• TEXTO PARA LEITURA:
--
Saio à rua para buscar alimento no mercadinho próximo. Como o meu cérebro vive em constante tempestade temporal, viajo para muito antes e imagino a dificuldade que os primeiros homens enfrentavam para conseguir se alimentar. O perigo que espreitava o caçador que, eventualmente, poderia fazer as vezes de caça. Em muitas situações, nada mudou depois de centenas de milhares de anos…. Viver era conseguir fugir dos dentes da besta fera por trás de cada tronco de árvore da floresta. Hoje, acontece em cada esquina das cidades de pedra.
Alheios a isso, meninos empinam pipas neste final de julho. Logo mais, agosto trará a volta ás aulas e eles querem espremer até a última gota o desejo de alcançar a Lua no firmamento. Tentam dominar a mecânica do voo. Fazem rasantes, sobem velozmente, exercem a vontade permanente de voltarem à essência da qual somos feitos – sonhos.
--
• DADOS EXIBIDOS:
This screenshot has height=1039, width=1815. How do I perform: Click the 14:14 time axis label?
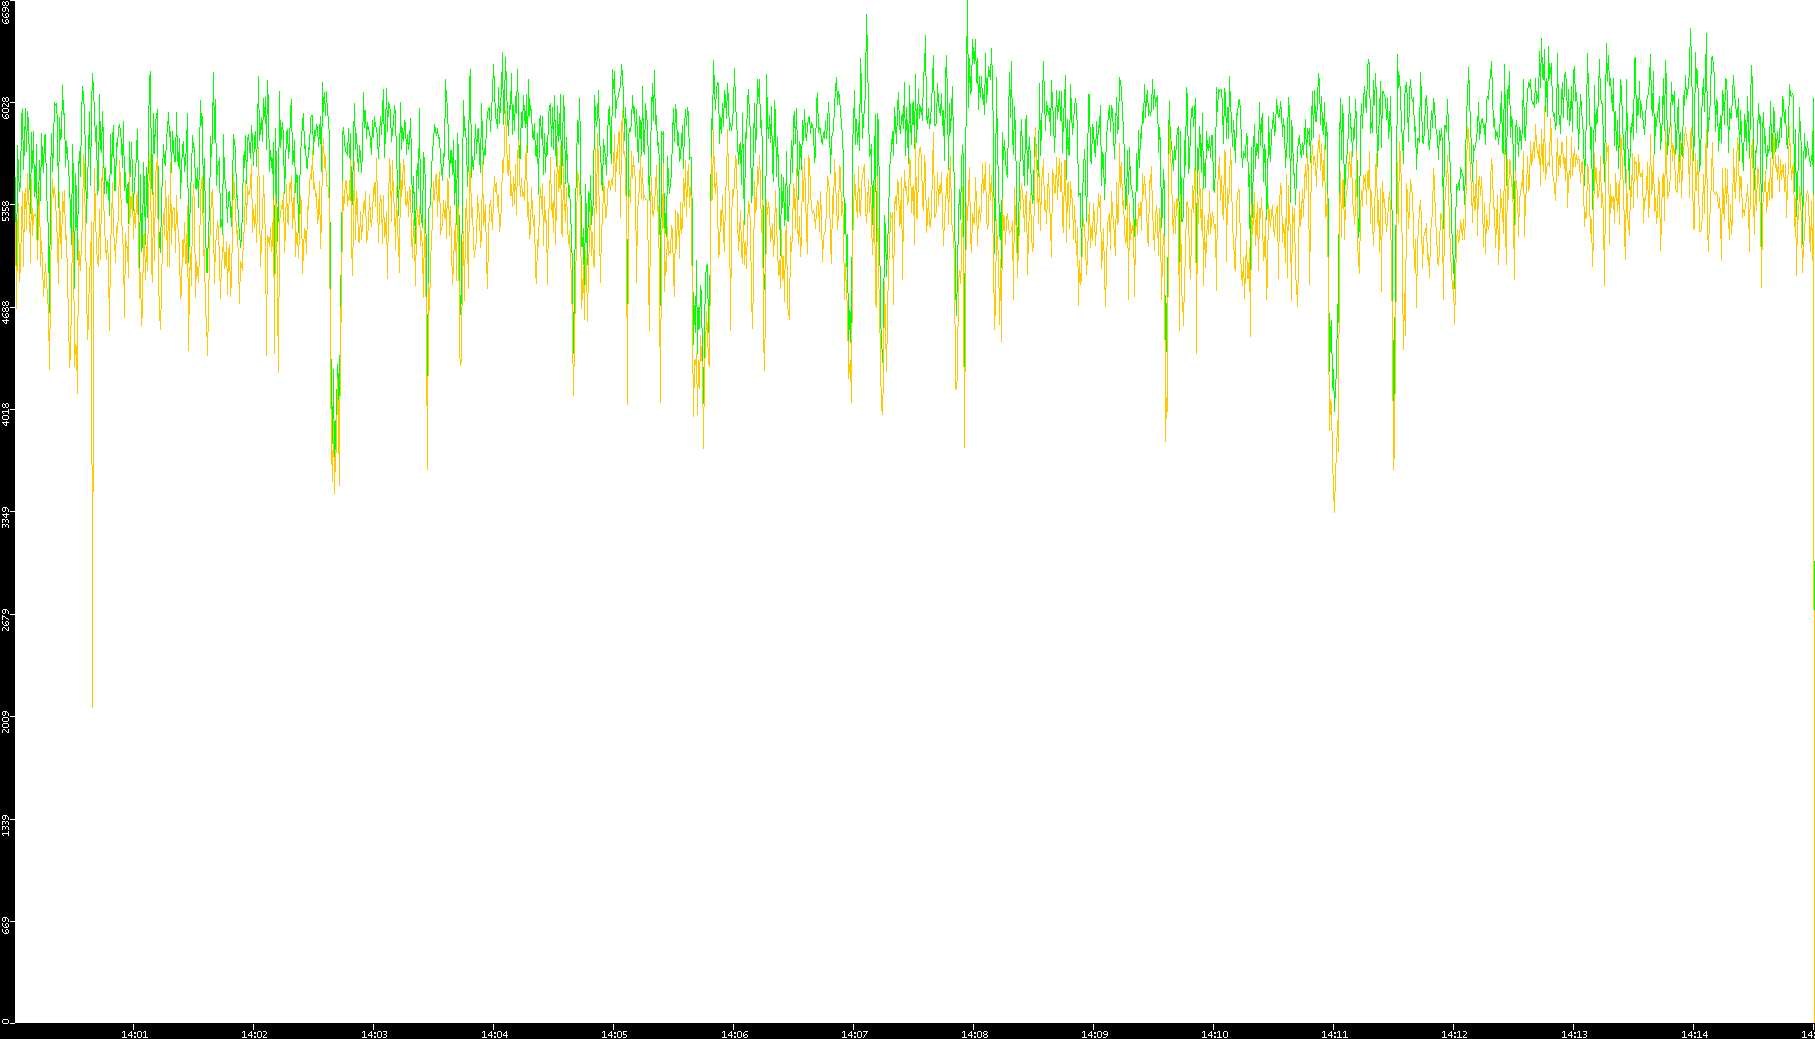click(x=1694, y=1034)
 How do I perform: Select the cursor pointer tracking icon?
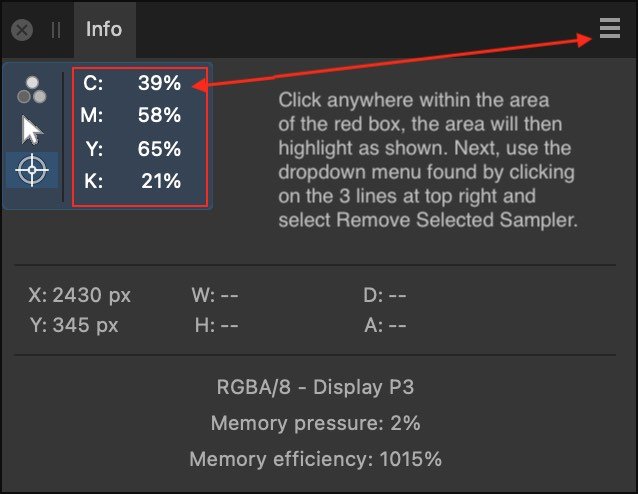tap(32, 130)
--
• DESAFIO 1:
Você pode editar o trecho do texto sobre a busca por alimento que vai de "Saio à rua para" até "cidades de pedra.", trocando "mercadinho" por "armazém"?
• DESAFIO 2:
Você consegue retomar o texto sobre a busca por alimento e dar continuidade a ele a partir da última frase?

• RESPOSTA FINAL 1:
Saio à rua para buscar alimento no armazém próximo. Como o meu cérebro vive em constante tempestade temporal, viajo para muito antes e imagino a dificuldade que os primeiros homens enfrentavam para conseguir se alimentar. O perigo que espreitava o caçador que, eventualmente, poderia fazer as vezes de caça. Em muitas situações, nada mudou depois de centenas de milhares de anos…. Viver era conseguir fugir dos dentes da besta fera por trás de cada tronco de árvore da floresta. Hoje, acontece em cada esquina das cidades de pedra.

• RESPOSTA FINAL 2:
Ao caminhar pela tarde-quase-noite, quando a luz ainda se espraia pelo céu e a Lua quarto-minguante, que já foi de sangue há pouco, surge plena de promessas, presencio outros meninos e uma menina, a melhor de todos, a jogar futebol na quadra esportiva. Vestem camisas de times de fora. O dito “País do Futebol” transformou-se um entreposto vendedor de mitos. Jogar pelo prazer do jogo não é suficiente. O desejo de se tornar estrangeiro é o maior objetivo. A pátria, apenas uma referência distante… Tão distante, que vestir a camisa do País em que nasceu é apenas mais um troféu na carreira de quem nem se iniciou. Por causa de alguns ídolos, milhões vendem as suas almas de criança, enquanto a Lua participa como simples testemunha semicircular, a pairar solene e indiferente.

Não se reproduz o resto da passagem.